Begin Supplied material
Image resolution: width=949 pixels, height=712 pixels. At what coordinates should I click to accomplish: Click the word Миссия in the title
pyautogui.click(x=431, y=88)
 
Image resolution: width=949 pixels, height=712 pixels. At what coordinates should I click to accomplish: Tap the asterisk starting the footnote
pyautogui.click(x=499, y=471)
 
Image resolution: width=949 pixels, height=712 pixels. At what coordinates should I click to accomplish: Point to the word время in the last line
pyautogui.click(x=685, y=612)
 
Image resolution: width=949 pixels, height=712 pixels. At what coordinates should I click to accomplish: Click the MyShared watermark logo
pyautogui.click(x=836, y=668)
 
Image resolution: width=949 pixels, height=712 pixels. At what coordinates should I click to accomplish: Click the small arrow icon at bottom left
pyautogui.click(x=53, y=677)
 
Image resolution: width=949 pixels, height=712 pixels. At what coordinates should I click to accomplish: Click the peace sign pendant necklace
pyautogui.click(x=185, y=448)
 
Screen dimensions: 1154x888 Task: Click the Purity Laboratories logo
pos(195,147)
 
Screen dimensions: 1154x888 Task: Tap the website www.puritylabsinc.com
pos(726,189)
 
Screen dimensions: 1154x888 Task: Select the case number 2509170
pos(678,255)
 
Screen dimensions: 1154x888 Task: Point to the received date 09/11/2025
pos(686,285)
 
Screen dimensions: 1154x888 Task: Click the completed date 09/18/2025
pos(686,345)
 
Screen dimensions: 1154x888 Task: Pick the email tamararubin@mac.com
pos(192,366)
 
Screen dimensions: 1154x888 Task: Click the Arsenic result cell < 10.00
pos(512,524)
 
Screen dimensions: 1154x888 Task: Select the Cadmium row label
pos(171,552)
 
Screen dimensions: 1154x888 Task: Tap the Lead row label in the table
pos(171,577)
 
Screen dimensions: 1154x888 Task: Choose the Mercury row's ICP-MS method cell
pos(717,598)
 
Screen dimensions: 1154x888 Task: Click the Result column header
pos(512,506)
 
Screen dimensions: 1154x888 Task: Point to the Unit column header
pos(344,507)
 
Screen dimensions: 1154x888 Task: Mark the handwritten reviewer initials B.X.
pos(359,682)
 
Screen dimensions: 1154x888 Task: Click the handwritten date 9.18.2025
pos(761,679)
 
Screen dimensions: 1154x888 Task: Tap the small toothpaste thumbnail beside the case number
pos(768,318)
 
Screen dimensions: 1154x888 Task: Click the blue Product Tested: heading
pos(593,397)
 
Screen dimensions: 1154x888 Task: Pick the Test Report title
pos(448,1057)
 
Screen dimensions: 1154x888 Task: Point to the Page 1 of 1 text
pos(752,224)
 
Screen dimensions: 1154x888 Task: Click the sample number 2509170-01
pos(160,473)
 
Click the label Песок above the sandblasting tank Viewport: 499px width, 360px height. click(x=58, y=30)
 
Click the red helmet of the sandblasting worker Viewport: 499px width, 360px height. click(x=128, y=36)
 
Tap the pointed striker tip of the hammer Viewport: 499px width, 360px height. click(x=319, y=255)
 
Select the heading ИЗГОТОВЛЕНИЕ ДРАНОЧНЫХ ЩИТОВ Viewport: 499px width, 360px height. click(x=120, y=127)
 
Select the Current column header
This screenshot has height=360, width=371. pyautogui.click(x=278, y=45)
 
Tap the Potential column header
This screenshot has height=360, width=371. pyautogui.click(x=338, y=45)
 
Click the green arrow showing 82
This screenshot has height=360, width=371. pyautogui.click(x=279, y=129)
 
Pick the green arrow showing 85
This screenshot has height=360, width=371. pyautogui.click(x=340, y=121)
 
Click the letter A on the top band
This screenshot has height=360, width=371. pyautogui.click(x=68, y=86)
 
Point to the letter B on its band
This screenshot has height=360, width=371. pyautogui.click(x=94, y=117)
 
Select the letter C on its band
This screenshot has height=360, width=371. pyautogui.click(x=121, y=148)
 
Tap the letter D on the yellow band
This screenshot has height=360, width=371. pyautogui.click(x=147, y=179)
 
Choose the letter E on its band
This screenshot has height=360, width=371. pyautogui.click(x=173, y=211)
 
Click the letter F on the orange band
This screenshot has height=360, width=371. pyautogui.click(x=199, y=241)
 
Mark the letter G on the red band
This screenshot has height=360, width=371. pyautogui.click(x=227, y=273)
End Supplied material
Begin Supplied material
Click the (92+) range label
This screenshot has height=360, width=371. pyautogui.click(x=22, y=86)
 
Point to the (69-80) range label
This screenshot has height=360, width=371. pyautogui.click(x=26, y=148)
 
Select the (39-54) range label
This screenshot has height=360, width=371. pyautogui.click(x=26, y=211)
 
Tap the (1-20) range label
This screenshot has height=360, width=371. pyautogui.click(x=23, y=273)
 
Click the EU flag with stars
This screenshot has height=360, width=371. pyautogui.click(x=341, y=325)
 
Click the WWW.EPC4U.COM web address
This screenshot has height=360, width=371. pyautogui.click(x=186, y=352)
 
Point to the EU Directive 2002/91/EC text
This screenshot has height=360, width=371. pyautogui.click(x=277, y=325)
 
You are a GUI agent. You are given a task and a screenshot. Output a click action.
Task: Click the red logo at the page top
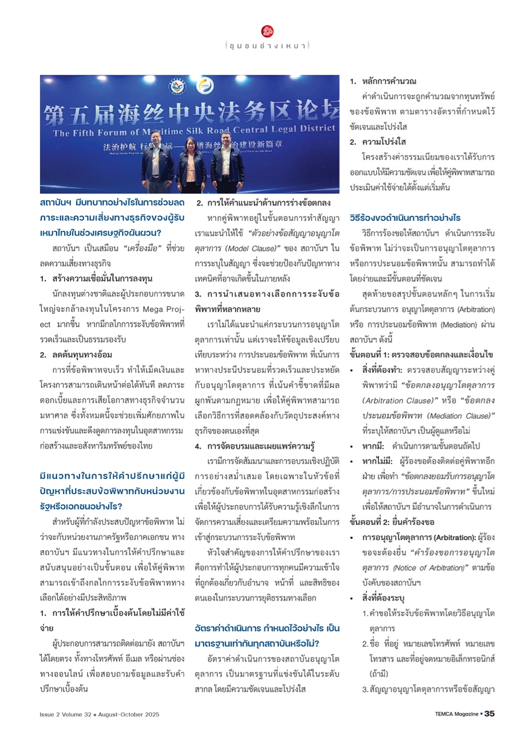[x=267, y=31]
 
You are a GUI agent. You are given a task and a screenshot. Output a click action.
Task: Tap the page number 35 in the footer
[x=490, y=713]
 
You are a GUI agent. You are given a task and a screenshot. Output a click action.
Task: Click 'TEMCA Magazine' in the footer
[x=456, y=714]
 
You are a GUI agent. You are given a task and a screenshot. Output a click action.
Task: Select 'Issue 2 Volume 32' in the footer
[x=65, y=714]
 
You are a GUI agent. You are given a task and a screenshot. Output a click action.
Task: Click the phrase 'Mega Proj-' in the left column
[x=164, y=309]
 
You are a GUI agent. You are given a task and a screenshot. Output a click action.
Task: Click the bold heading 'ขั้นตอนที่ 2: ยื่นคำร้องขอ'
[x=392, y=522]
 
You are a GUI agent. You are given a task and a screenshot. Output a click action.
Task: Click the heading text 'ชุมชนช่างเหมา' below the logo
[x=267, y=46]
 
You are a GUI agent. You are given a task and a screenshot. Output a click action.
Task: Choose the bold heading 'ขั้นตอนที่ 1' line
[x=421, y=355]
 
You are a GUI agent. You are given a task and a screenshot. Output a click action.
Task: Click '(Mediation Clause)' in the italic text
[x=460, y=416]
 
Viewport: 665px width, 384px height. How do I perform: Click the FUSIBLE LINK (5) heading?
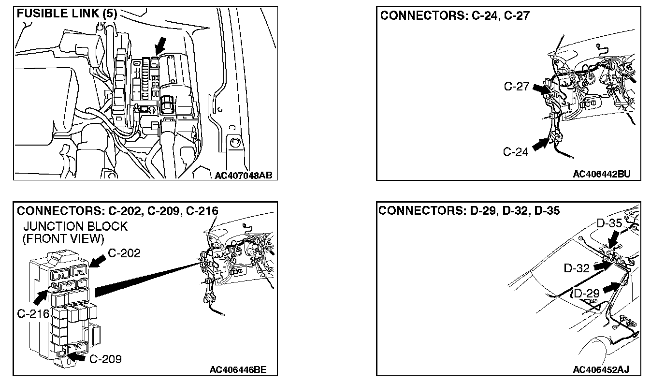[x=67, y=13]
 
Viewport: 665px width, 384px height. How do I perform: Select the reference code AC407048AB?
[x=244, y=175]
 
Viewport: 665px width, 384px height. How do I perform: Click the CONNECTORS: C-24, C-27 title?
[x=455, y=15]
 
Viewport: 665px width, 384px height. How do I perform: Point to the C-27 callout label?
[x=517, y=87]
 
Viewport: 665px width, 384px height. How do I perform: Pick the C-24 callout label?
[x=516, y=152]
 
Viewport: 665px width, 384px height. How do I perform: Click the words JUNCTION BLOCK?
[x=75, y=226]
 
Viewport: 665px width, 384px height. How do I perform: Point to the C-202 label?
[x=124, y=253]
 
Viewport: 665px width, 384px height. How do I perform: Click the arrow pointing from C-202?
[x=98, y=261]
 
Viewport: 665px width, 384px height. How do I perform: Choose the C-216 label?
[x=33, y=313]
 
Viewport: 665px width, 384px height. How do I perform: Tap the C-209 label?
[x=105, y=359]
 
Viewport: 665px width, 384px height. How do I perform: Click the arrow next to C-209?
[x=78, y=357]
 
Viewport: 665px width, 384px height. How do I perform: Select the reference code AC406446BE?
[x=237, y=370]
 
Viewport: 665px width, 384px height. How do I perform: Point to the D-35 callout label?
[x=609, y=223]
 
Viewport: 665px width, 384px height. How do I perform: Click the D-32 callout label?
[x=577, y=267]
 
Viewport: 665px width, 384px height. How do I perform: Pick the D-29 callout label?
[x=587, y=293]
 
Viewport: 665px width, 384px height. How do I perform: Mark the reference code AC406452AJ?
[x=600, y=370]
End Supplied material
Work to be completed
Rewrite the records starting with the line that contains "sign pendant necklace" and going on through the line that contains "Select the heading", both of those lines included. Keep every record whole, and raise each coordinate in the answers by 130.

Exercise response
Image resolution: width=949 pixels, height=712 pixels. At what coordinates should I click to accomplish: Click the peace sign pendant necklace
pyautogui.click(x=315, y=578)
 
Screen dimensions: 1154x888 Task: Click the Purity Laboratories logo
pos(325,277)
 
Screen dimensions: 1154x888 Task: Tap the website www.puritylabsinc.com
pos(856,319)
 
Screen dimensions: 1154x888 Task: Select the case number 2509170
pos(808,385)
 
Screen dimensions: 1154x888 Task: Point to the received date 09/11/2025
pos(816,415)
 
Screen dimensions: 1154x888 Task: Click the completed date 09/18/2025
pos(816,475)
 
Screen dimensions: 1154x888 Task: Pick the email tamararubin@mac.com
pos(322,496)
 
Screen dimensions: 1154x888 Task: Click the Arsenic result cell < 10.00
pos(642,654)
 
Screen dimensions: 1154x888 Task: Select the Cadmium row label
pos(301,682)
 
Screen dimensions: 1154x888 Task: Tap the Lead row label in the table
pos(301,707)
 
Screen dimensions: 1154x888 Task: Choose the Mercury row's ICP-MS method cell
pos(847,728)
 
Screen dimensions: 1154x888 Task: Click the Result column header
pos(642,636)
 
Screen dimensions: 1154x888 Task: Point to the Unit column header
pos(474,637)
 
Screen dimensions: 1154x888 Task: Mark the handwritten reviewer initials B.X.
pos(489,812)
 
Screen dimensions: 1154x888 Task: Click the handwritten date 9.18.2025
pos(891,809)
 
Screen dimensions: 1154x888 Task: Tap the small toothpaste thumbnail beside the case number
pos(898,448)
 
Screen dimensions: 1154x888 Task: Click the blue Product Tested: heading
pos(723,527)
 
Screen dimensions: 1154x888 Task: Pick the Test Report title
pos(578,1187)
 
Screen dimensions: 1154x888 Task: Point to the Page 1 of 1 text
pos(882,354)
 
Screen dimensions: 1154x888 Task: Click the sample number 2509170-01
pos(290,603)
 
Click the label Песок above the sandblasting tank Viewport: 499px width, 360px height. click(x=188, y=160)
 
Click the red helmet of the sandblasting worker Viewport: 499px width, 360px height. click(x=258, y=166)
 
Tap the pointed striker tip of the hammer Viewport: 499px width, 360px height. click(x=449, y=385)
 
Select the heading ИЗГОТОВЛЕНИЕ ДРАНОЧНЫХ ЩИТОВ Viewport: 499px width, 360px height. click(x=250, y=257)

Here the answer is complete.